OpenAI launched the Whisper API today, which is a hosted form of the open source Whisper speech-to-text model that the firm revealed in September, in synchronization with the rollout of the ChatGPT API.
Whisper is an automatic speech recognition system which is being offered for the price of $0.006 per minute. OpenAI declares that it is capable of providing accurate transcription and translation from multiple languages into English with documents in a range of formats, including M4A, MP3, MP4, MPEG, MPGA, WAV, and WEBM.
A large number of businesses have manufactured remarkably proficient speech identification tools, utilized as the primary component for software and services from tech leaders such as Google, Amazon and Meta. Nonetheless, what makes Whisper stand out is its training on 680,000 hours of many languages and “multitask” data sourced from the Internet, says Greg Brockman, OpenAI president and chairman, which causes improved recognition of distinct accents, ambient sound and technical terminology.
Brockman expressed during a video call with TechCrunch yesterday that the model released by them wasn’t sufficient to inspire the whole creation of a development network. He further mentioned that their Whisper API is based on a large, open-source model, yet it is optimized to offer better speed and ease of use.
As endorsed by Brockman, there are a plethora of hindrances impeding the acceptance of voice transcription technology in industries. A study conducted by Statista in 2020 revealed the three most prominent obstacles to adoption to be shaky accuracy, recognition troubles linked to accents or dialects and the expense involved.
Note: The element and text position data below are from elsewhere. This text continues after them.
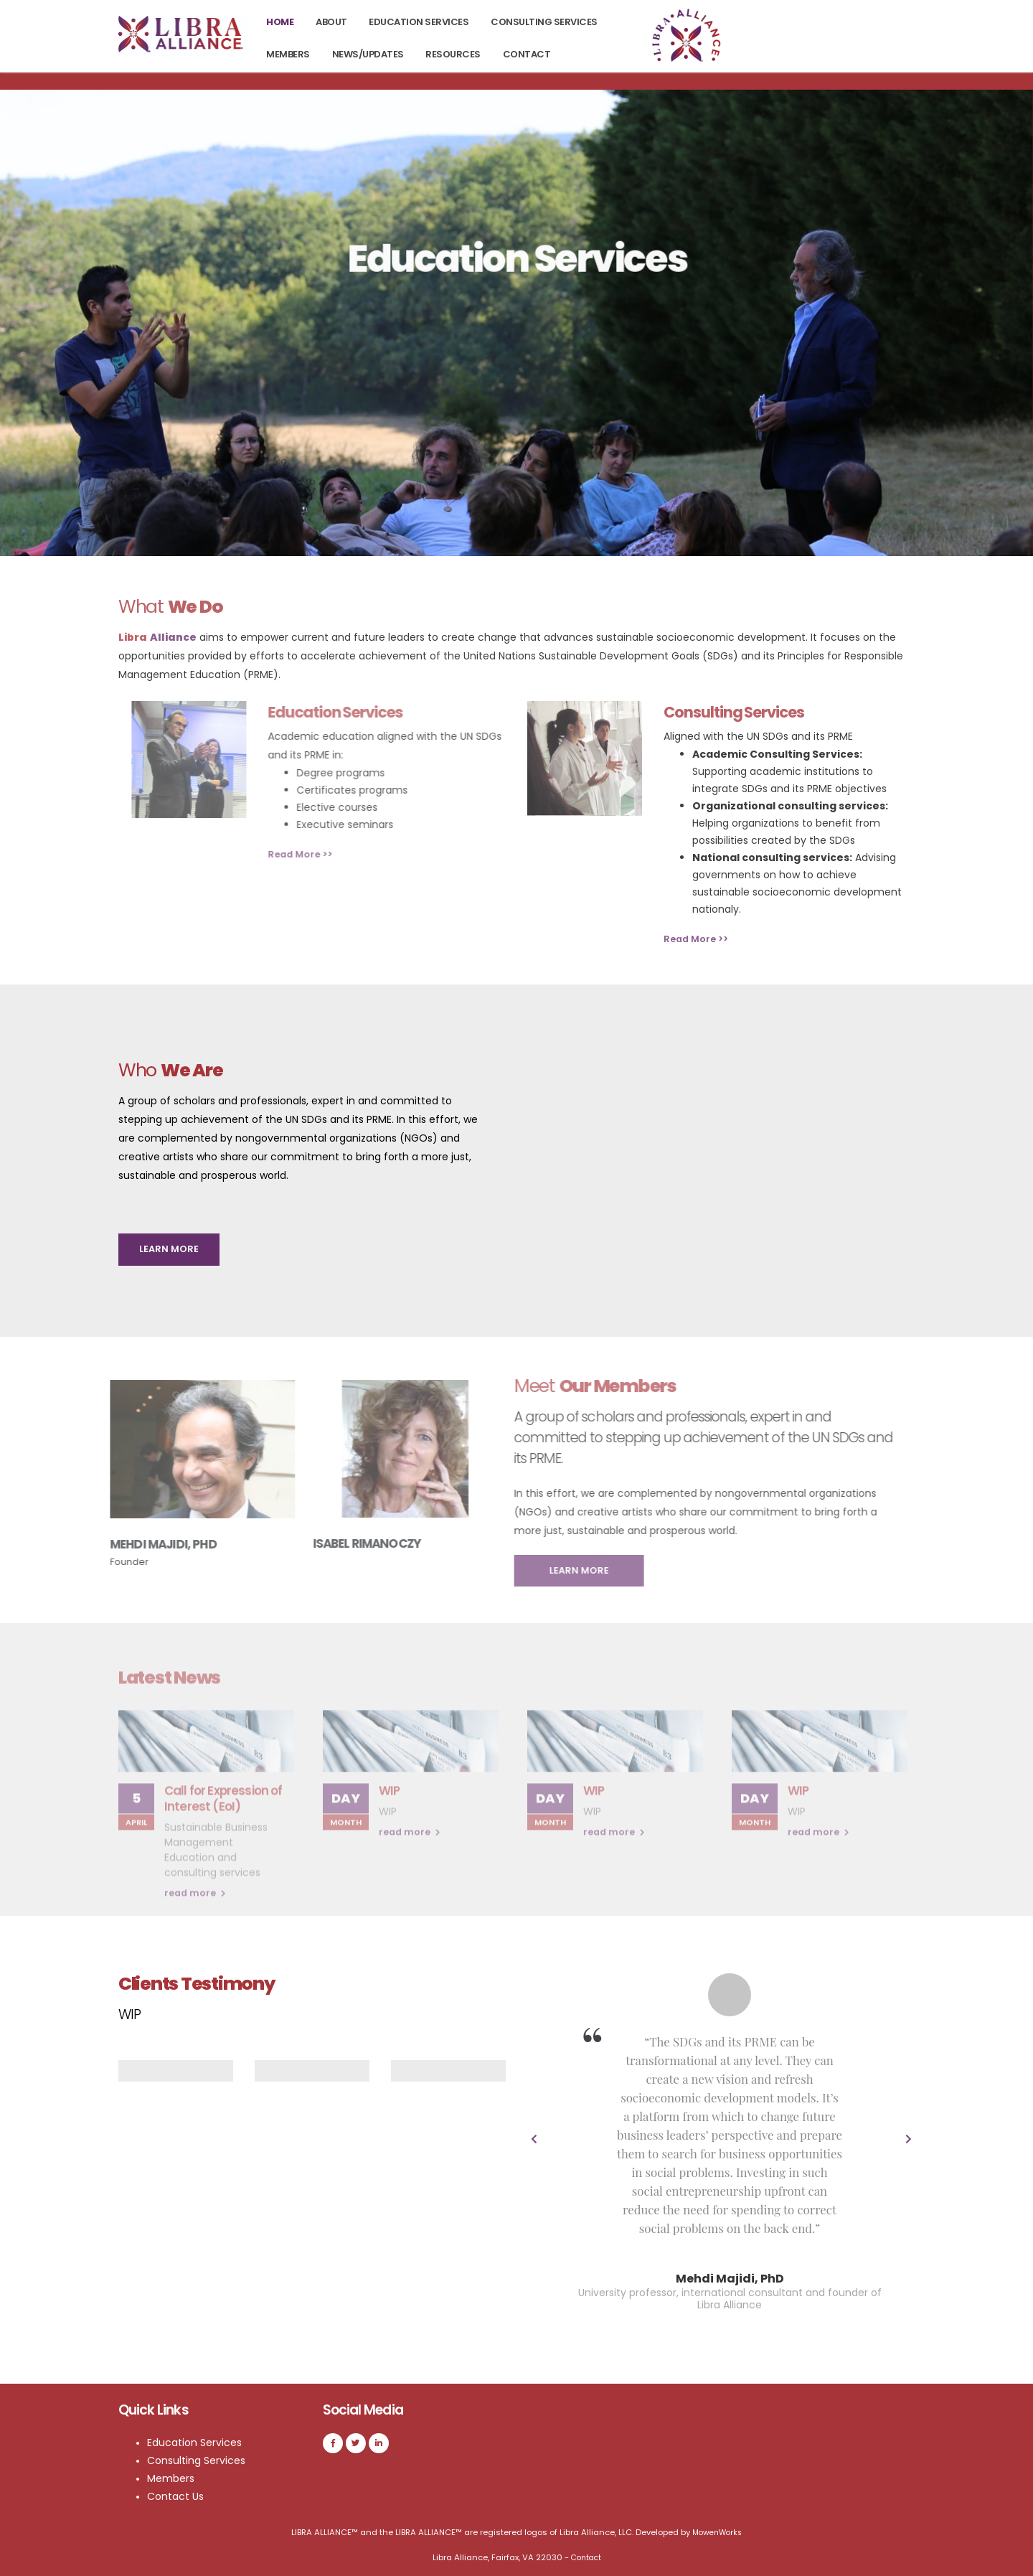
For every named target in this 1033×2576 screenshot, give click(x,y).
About (331, 22)
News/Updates (368, 54)
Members (288, 54)
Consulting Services (544, 22)
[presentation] (534, 2139)
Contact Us (178, 2496)
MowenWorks (717, 2532)
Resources (453, 54)
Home (279, 22)
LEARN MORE (169, 1249)
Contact (527, 54)
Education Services (418, 22)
OpenAI has stated that their Whisper program may not always provide accurate next-word predictions due to its use of large, potentially imperfect data sets. Additionally, the system may at times include words in its transcriptions that were not actually spoken, presumably due to its dual purpose of predicting the next spoken word and transcribing the audio recording. PER does not function identically with all languages, and its error rate goes up for languages that are not included in the data that it was trained with.
The fact that speech recognition technologies can be biased against certain groups of people is unfortunately nothing new. In 2020, a study from Stanford found that the speech recognition systems from big tech companies including Amazon, Apple, Google, IBM and Microsoft were far less reliable for people with Black backgrounds than those with white backgrounds, at 19% error rate.
OpenAI still sees the potential application of Whisper’s transcription abilities to enhance current applications, products and tools. Speak, an AI language learning application, is now utilizing the Whisper API to create a virtual conversational companion for its users within the app.
If OpenAI is successful in penetrating the speech-to-text industry, it might generate considerable revenue for the Microsoft-funded firm. According to one estimate, the sector is projected to be work $5.4 billion by 2026, increasing from $2.2 billion in 2021.
Brockman asserted that they aspired to become a kind of omnipresent cognition. He also expressed that they wanted to be able to process any kind of information someone may have, and to provide a resource that would amplify their abilities.